Hash Semi-Join resides in L1/benchmarks/hash_semi_join directory. This project shows FPGA performance of the following query with random-generated data, implemented with hashSemiJoin primitive.

SELECT
       SUM(l_extendedprice * (1 - l_discount)) as revenue
FROM
       Lineitem
WHERE
       l_orderkey
IN
   (
      SELECT
              o_orderkey
      FROM
              Orders
      WHERE
              o_orderdate >= date '1994-01-01'
              and o_orderdate < date '1995-01-01'
  )
;
Here Orders is a self-made table filled with random data, which contains 2 columns named o_orderkey and o_orderdate;
Lineitem is also a table, which contains 3 columns named l_orderkey, l_extendedprice and l_discount.

Dataset

This project uses 32-bit data for numeric fields. To benchmark 64-bit performance, edit host/table_dt.h and make TPCH_INT an int64_t.

Executable Usage

  • Work Directory(Step 1)

The steps for library download and environment setup can be found in Vitis Database Library. For getting the design,

cd L1/benchmarks/hash_semi_join
  • Build kernel(Step 2)

Run the following make command to build your XCLBIN and host binary targeting a specific device. Please be noticed that this process will take a long time, maybe couple of hours.
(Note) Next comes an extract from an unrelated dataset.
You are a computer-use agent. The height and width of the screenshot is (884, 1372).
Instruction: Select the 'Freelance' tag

make run TARGET=hw DEVICE=xilinx_u280_xdma_201920_3 HOST_ARCH=x86
  • Run kernel(Step 3)

To get the benchmark results, please run the following command.
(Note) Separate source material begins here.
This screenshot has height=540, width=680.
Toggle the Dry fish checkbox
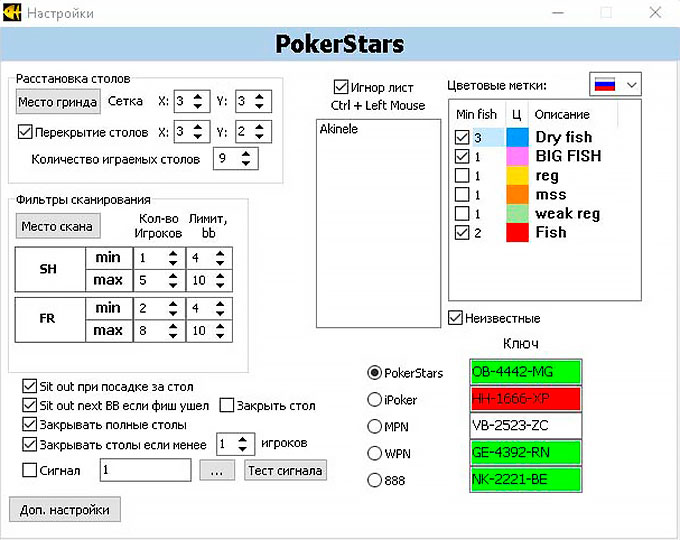(x=462, y=138)
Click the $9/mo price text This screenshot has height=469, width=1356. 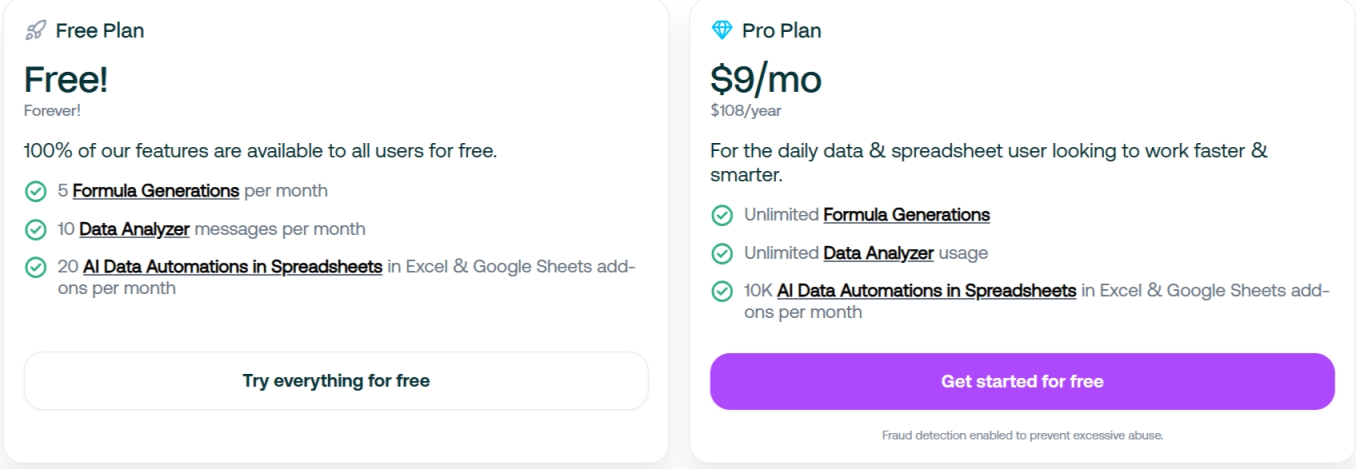click(765, 79)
./build_dir.hw.xilinx_u280_xdma_201920_3/test_join.exe -xclbin build_dir.hw.xilinx_u280_xdma_201920_3/semi_join.xclbin

Hash Semi-Join Input Arguments:

Usage: test_join.exe -xclbin
       -xclbin:      the kernel name

Note: Default arguments are set in Makefile, you can use other platforms to build and run.
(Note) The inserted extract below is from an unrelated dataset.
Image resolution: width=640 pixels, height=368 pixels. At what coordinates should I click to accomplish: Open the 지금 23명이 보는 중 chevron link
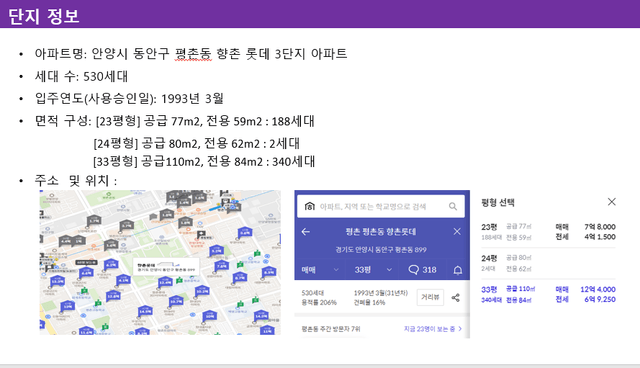pyautogui.click(x=433, y=329)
  • Example output(Step 4)
------------ TPC-H Q5 Example 2 -------------
Host map buffer has been allocated.
Lineitem 6001215 rows
Orders 1500000rows
Lineitem table has been read from disk
Orders table has been read from disk
INFO: CPU ref matched 48055 rows, sum = 22623914778545
Found Platform
Platform Name: Xilinx
Selected Device xilinx_u280_xdma_201920_3
INFO: Importing build_dir.hw.xilinx_u280_xdma_201920_3/semi_join.xclbin
Loading: 'build_dir.hw.xilinx_u280_xdma_201920_3/semi_join.xclbin'
Kernel has been created
DDR buffers have been mapped/copy-and-mapped
FPGA result 0: 2262391477.8545
Golden result 0: 2262391477.8545
FPGA execution time of 1 runs: 18914 usec
Average execution per run: 18914 usec
---------------------------------------------

Profiling

The hash semi-join design is validated on Alveo U280 board at 274 MHz frequency. The hardware resource utilizations are listed in the following table.

Table 1 Hardware resources for hash semi-join
Name LUT BRAM URAM DSP
Platform 123976 202 0 4
join_kernel 67562 120 64 3
User Budget 1178744 1814 960 9020
Percentage 5.73% 6.62% 6.67% 0.03%
The performance is shown below.
In above test, table Lineitem has 3 columns and 6001215 rows and Orders does 2 column and 1500000 rows. This means that the design takes 18.914ms to process 80.12MB data, so it achieves 4.14GB/s throughput.